**Records to use:**

•••••

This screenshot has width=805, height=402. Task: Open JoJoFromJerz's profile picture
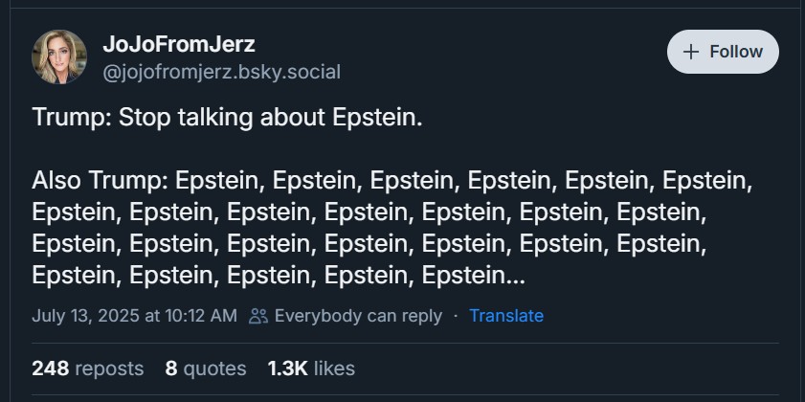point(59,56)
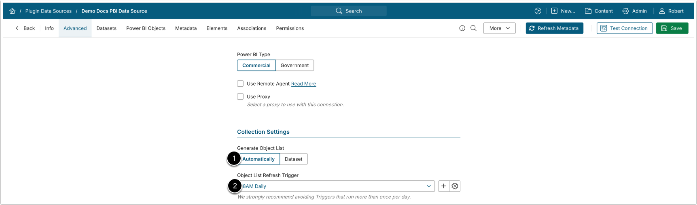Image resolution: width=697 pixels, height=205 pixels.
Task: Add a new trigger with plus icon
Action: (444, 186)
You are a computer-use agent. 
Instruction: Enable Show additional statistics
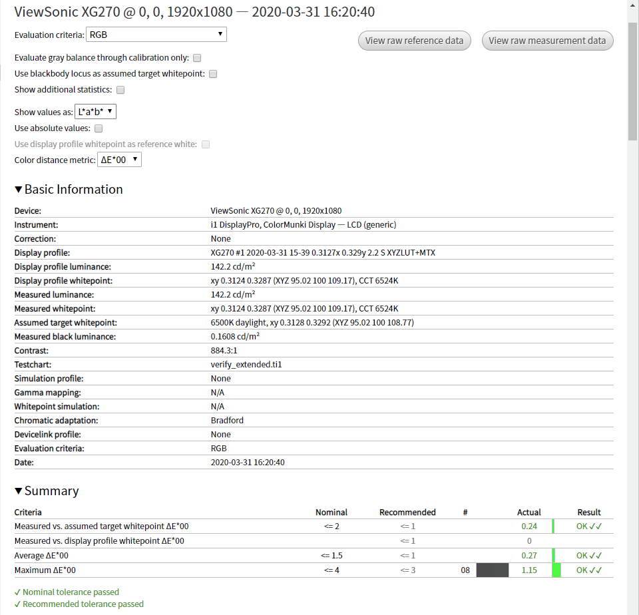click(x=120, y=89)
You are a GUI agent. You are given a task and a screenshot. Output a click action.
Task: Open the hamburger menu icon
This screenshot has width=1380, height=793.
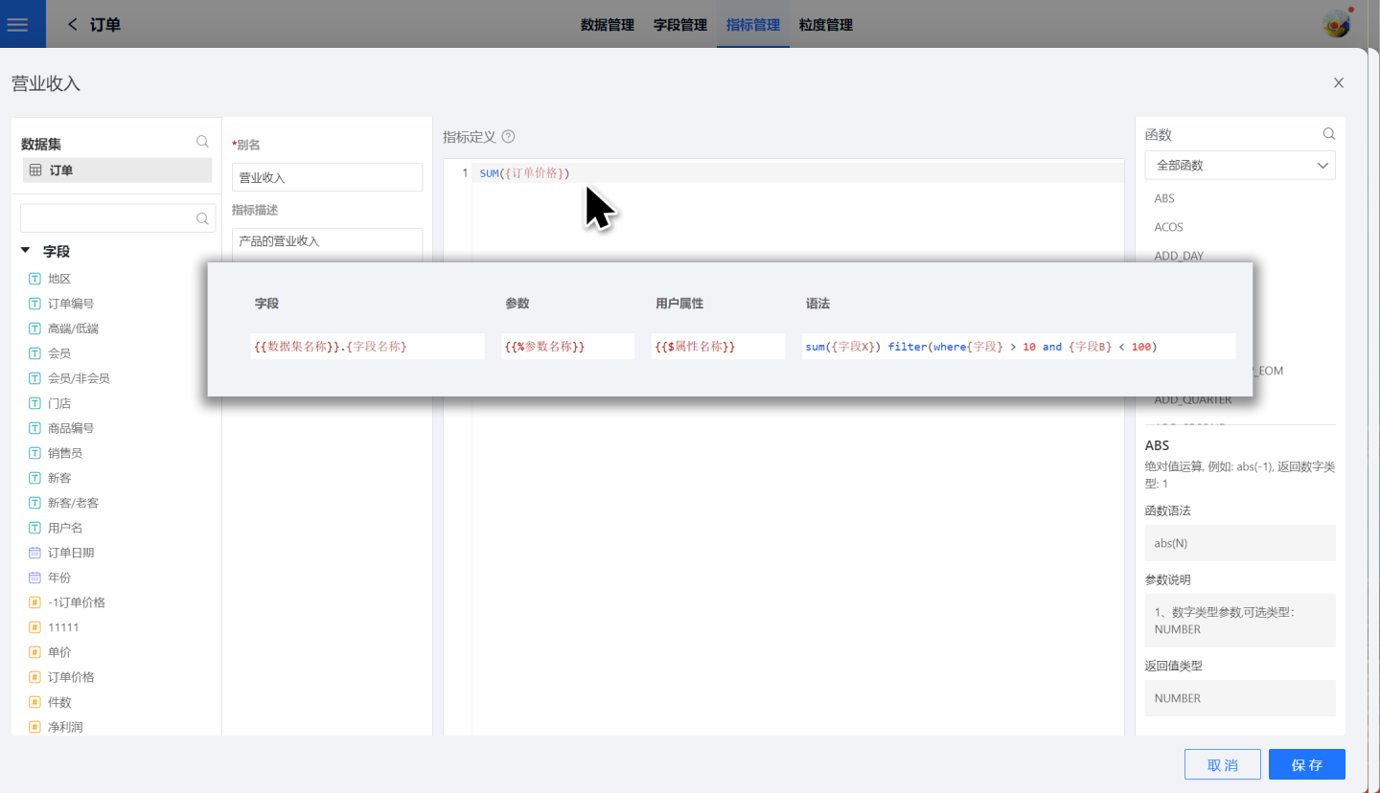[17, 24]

•••••

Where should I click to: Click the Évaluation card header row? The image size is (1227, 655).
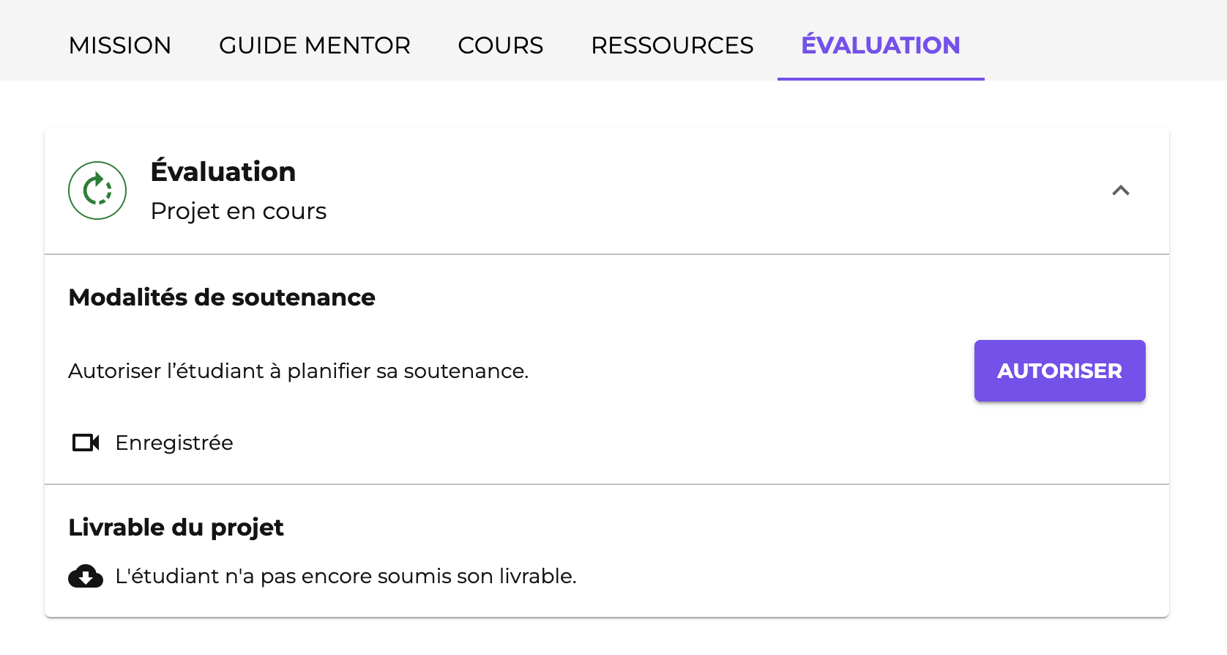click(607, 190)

•••••

**About this task:**
Copy each line above that contains the string "agent".

**Your solution:**
You are a computer-use agent. 
You are a GUI agent. You are given a task and a screenshot. Output a click action.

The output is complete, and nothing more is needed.